A new type of nanoparticle actively seeks out cancer cells, then automatically assembles itself into clumps large enough to clearly show up on MRI scans.
Researchers at Imperial College London created the nanoparticle to increase both the sensitivity and specificity of MRI in detecting small, early-stage tumors. Nicholas J. Long, PhD, the Sir Edward Frankland BP Chair of Inorganic Chemistry, explained the group’s intent:
By improving the sensitivity of an MRI examination, our aim is to help doctors spot something that might be cancerous much more quickly. This would enable patients to receive effective treatment sooner, which would hopefully improve survival rates from cancer.
The nanoparticle is coated with a protein that seeks out tumors. Interaction with the cancerous cells strips off the protein . That causes the nanoparticles to “self-assemble,” aggregating into larger particles that show up well under MRI. Testing in vitro and in mice determined that the combined particles get large enough to do their job but don’t become too big.

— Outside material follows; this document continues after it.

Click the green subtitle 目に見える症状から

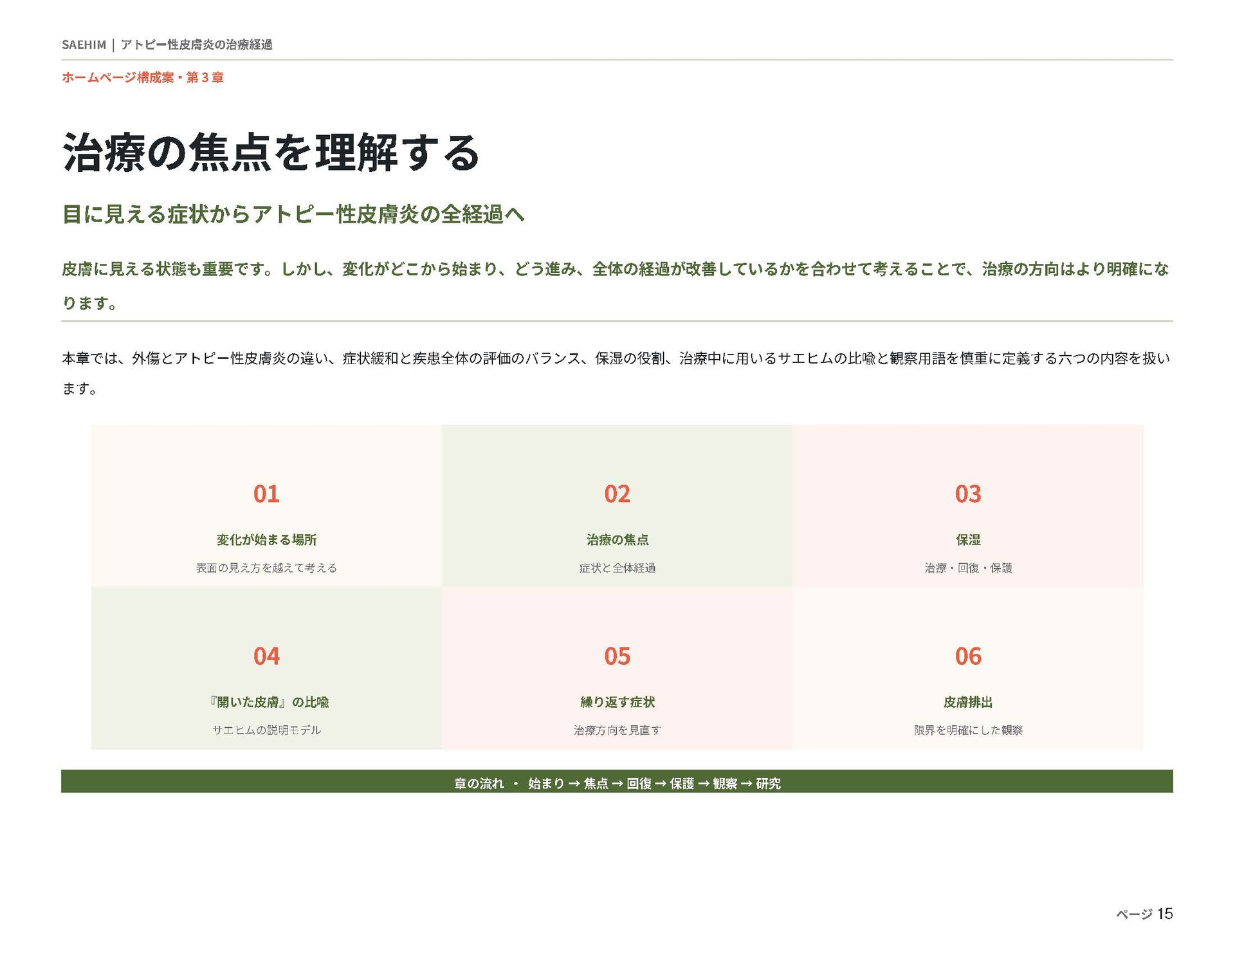[x=293, y=214]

“We’re now looking at fine-tuning the size of the final nanoparticle so that it is even smaller but still gives an enhanced MRI image,” said Juan Gallo, PhD, lead author of the article and a research associate in the Imperial College chemistry department. “If it is too small the body will just secrete it out before imaging, but too big and it could be harmful to the body. Getting it just right is really important before moving to a human trial.”
The researchers have additional ambitions, according to Dr. Long: “We would like to improve the design to make it even easier for doctors to spot a tumor and for surgeons to then operate on it. We’re now trying to add an extra optical signal so that the nanoparticle would light up with a luminescent probe once it had found its target, so combined with the better MRI signal it will make it even easier to identify tumors.”